PROBLEM TO WORK ON
Turn the part of the records below that opens with the line containing "Task: Open the MAR-3895 issue link" and closes with the line containing "(x=175, y=163)" into a numbered list of its lines, including both of those lines and leaving out any blank lines. Leave the pictures out of the list.
+--
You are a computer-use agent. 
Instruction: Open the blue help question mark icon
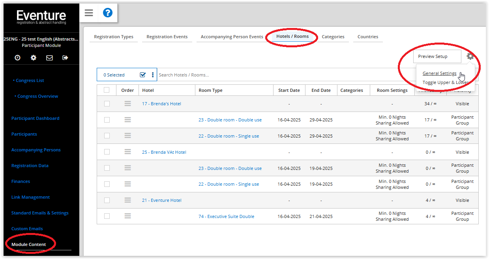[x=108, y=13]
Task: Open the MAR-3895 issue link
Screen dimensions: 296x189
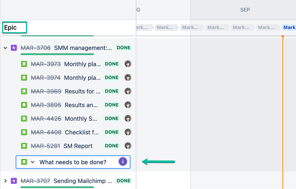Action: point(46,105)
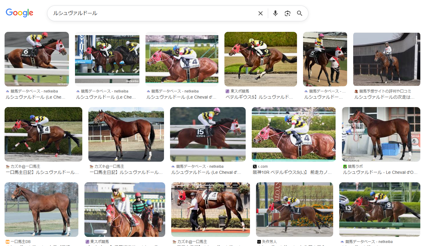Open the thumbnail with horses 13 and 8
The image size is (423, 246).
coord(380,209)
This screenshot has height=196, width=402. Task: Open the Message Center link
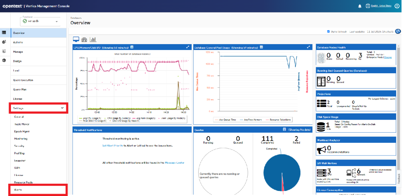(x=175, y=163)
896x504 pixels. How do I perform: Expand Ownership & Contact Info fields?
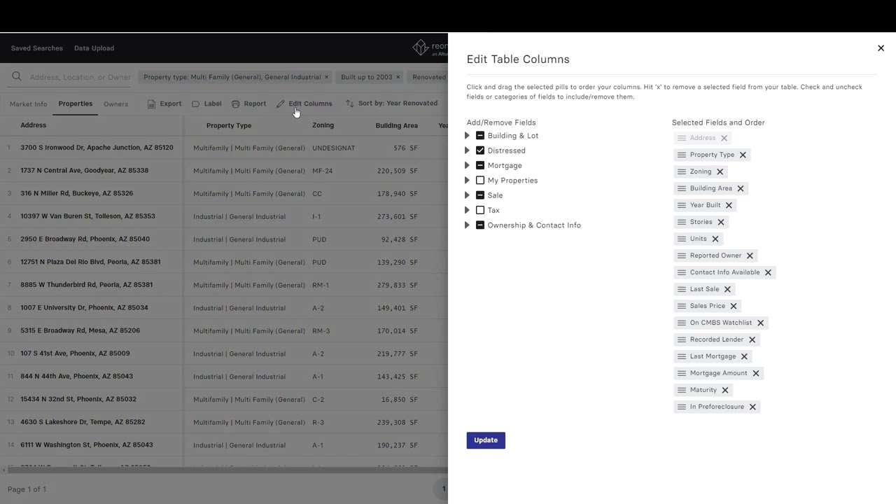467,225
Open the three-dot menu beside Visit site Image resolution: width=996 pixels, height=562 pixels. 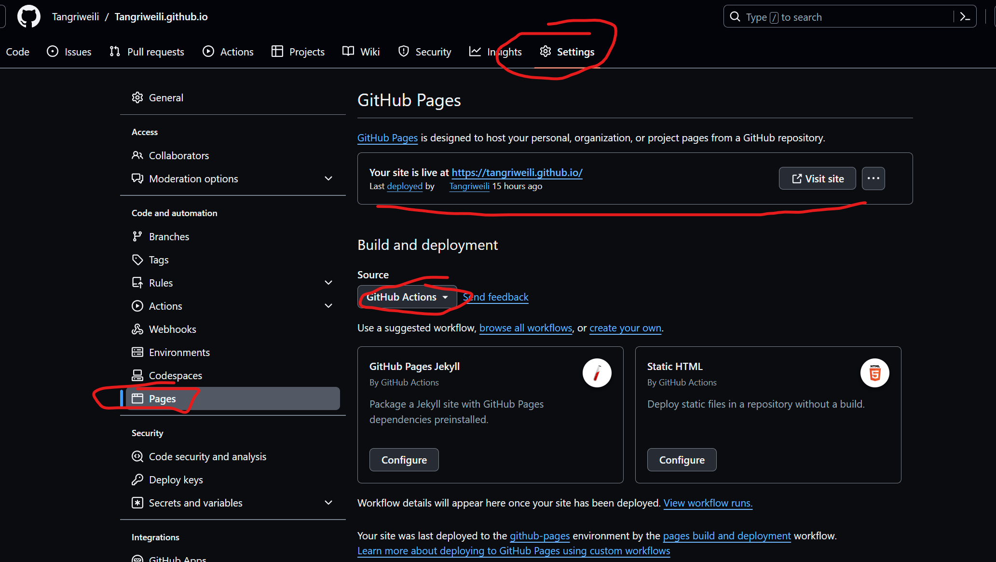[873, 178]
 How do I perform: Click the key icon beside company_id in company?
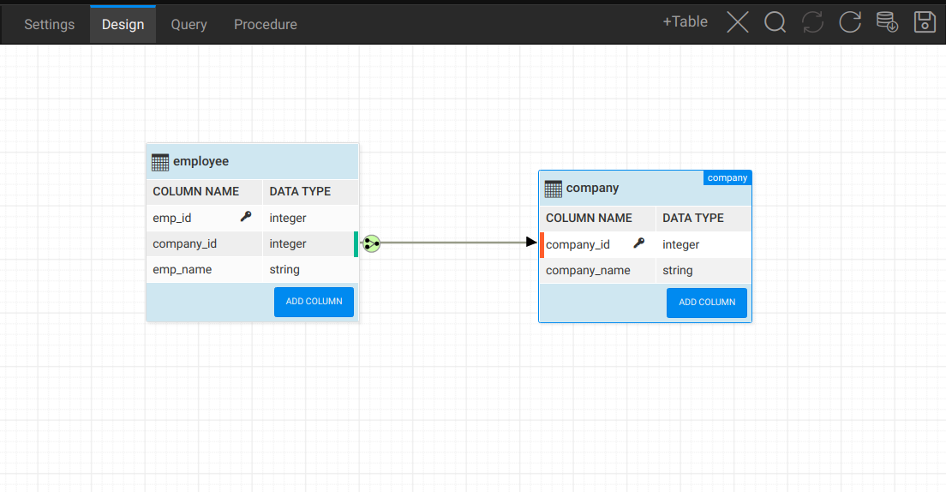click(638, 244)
+--
TASK RESULT
1. Task: Open the MAR-3895 issue link
2. Screen dimensions: 296x189
3. Action: point(46,105)
4. Open the thumbnail with horses 13 and 8
5. The image size is (423, 246).
6. coord(380,209)
7. This screenshot has height=196, width=402. Task: Open the Message Center link
8. (x=175, y=163)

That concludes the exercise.